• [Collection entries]
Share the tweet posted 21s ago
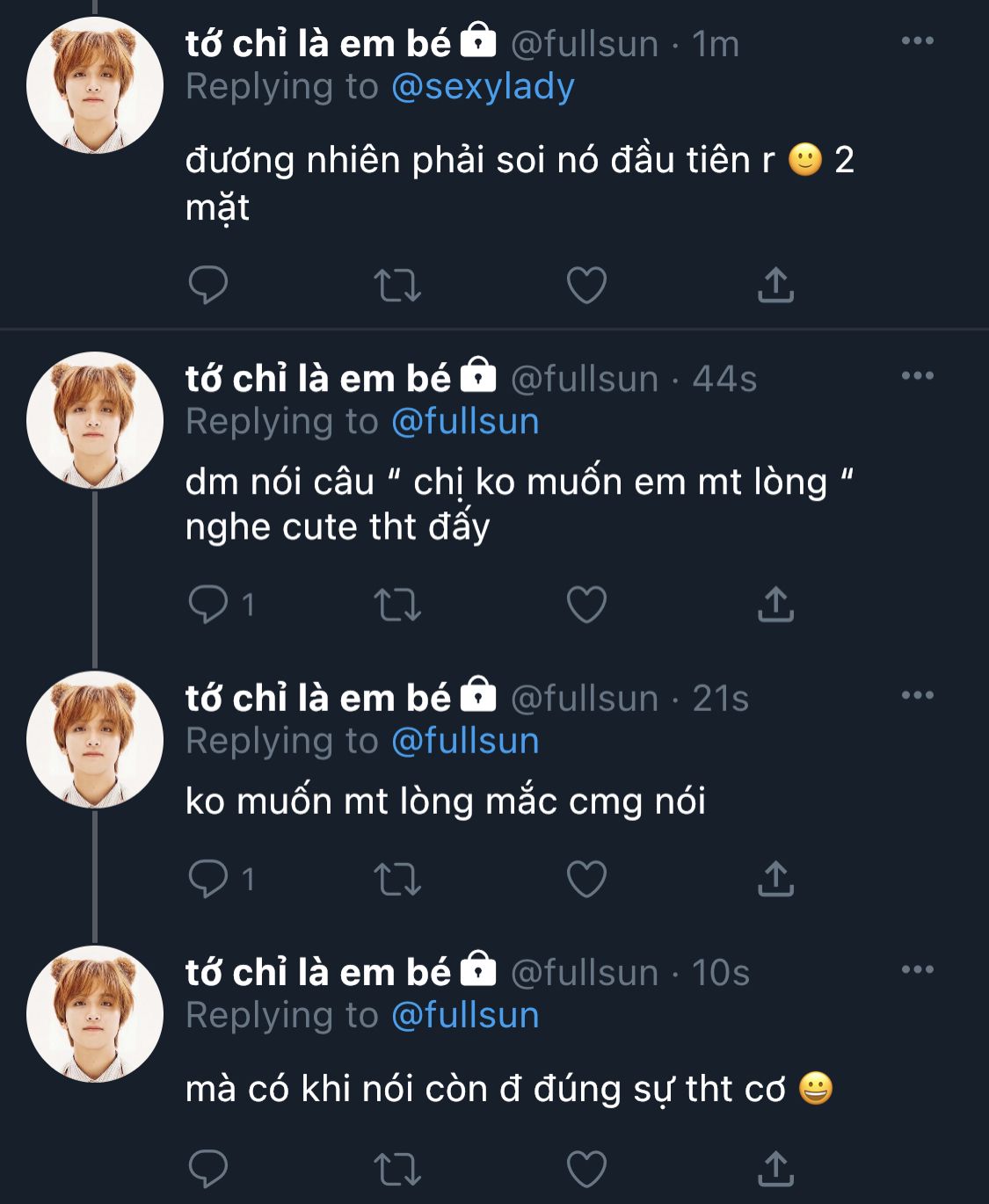The height and width of the screenshot is (1204, 989). click(775, 878)
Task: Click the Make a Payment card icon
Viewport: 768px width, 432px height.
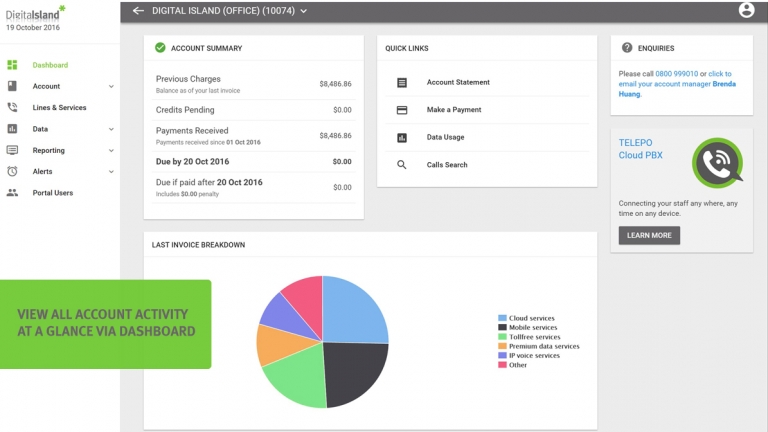Action: pyautogui.click(x=402, y=110)

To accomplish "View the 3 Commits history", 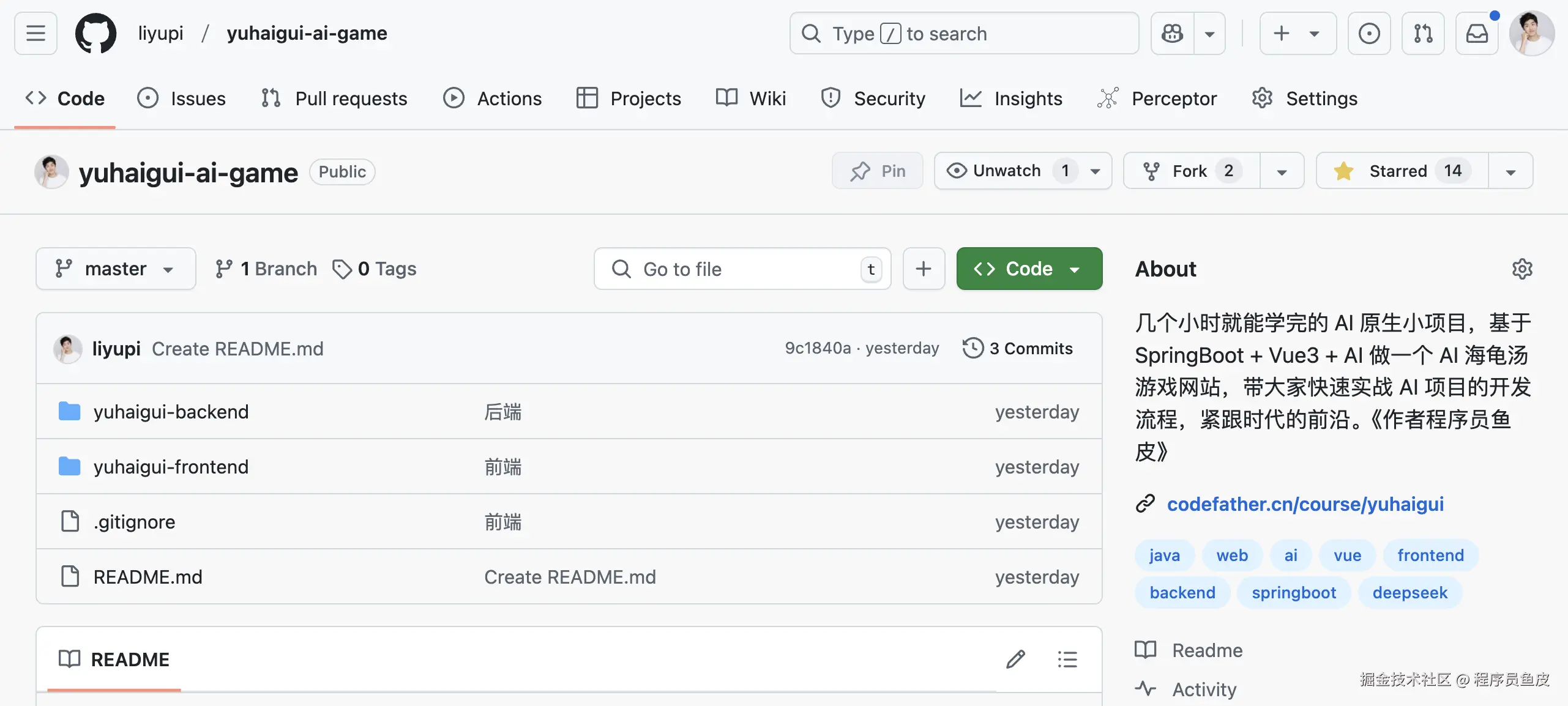I will coord(1018,348).
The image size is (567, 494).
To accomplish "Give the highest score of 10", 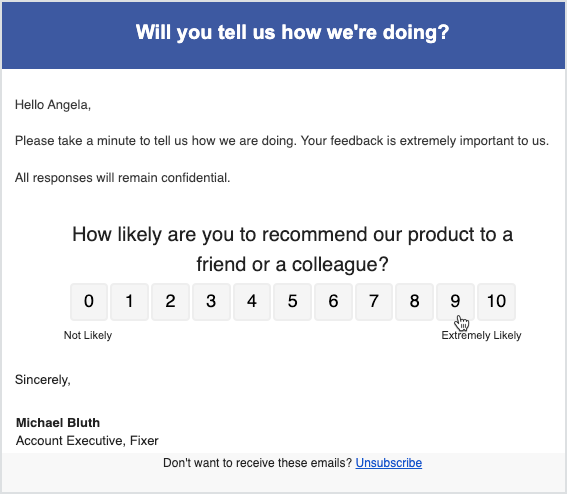I will [496, 302].
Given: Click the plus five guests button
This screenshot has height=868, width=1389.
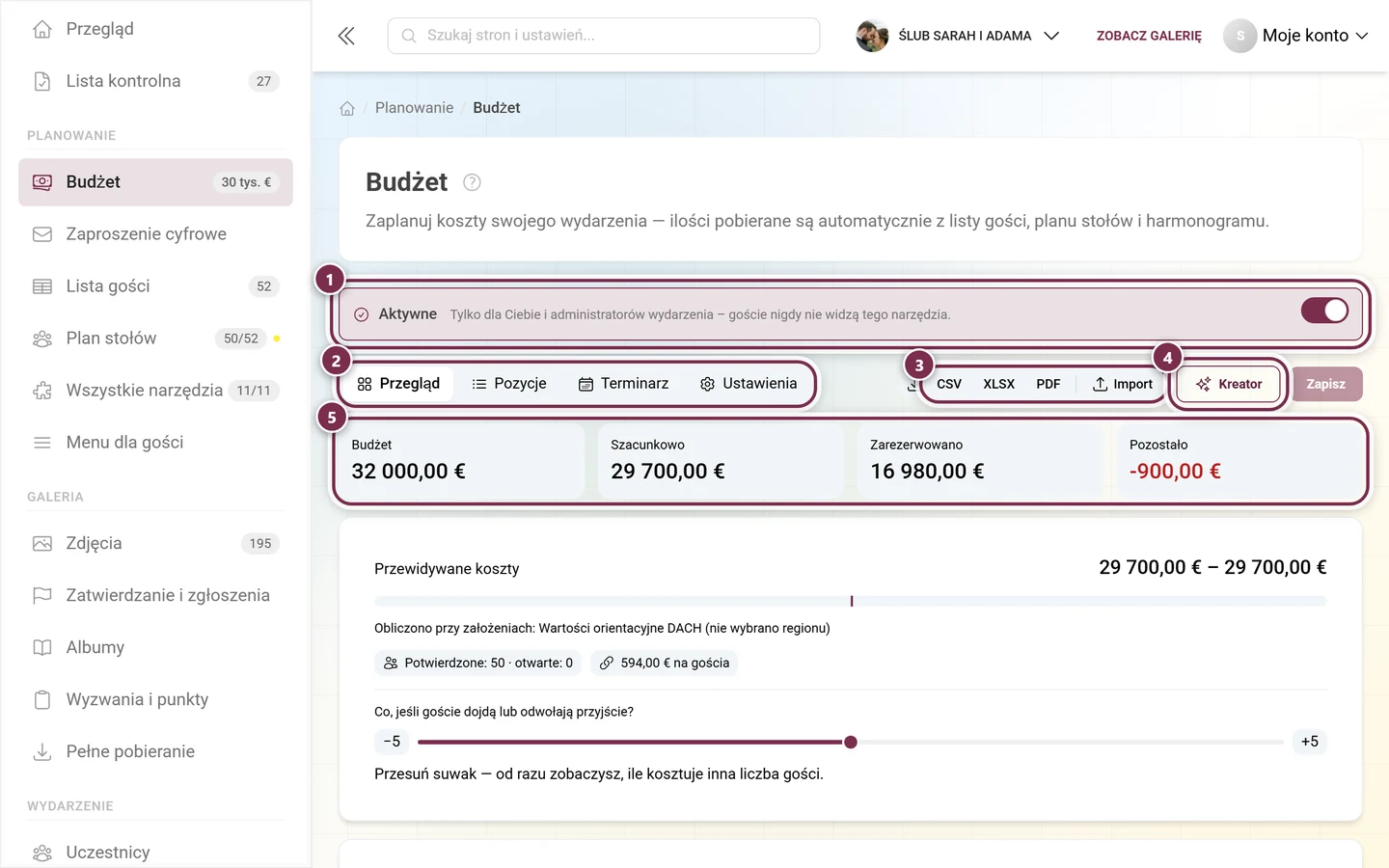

• [The task] Swap "plus" for "minus" in the records starting at the line containing "Given: Click the plus five guests button" and ending at the last record, keeping everything else unchanged. Leave the pictures out of your answer.

• [Output below]
Given: Click the minus five guests button
This screenshot has height=868, width=1389.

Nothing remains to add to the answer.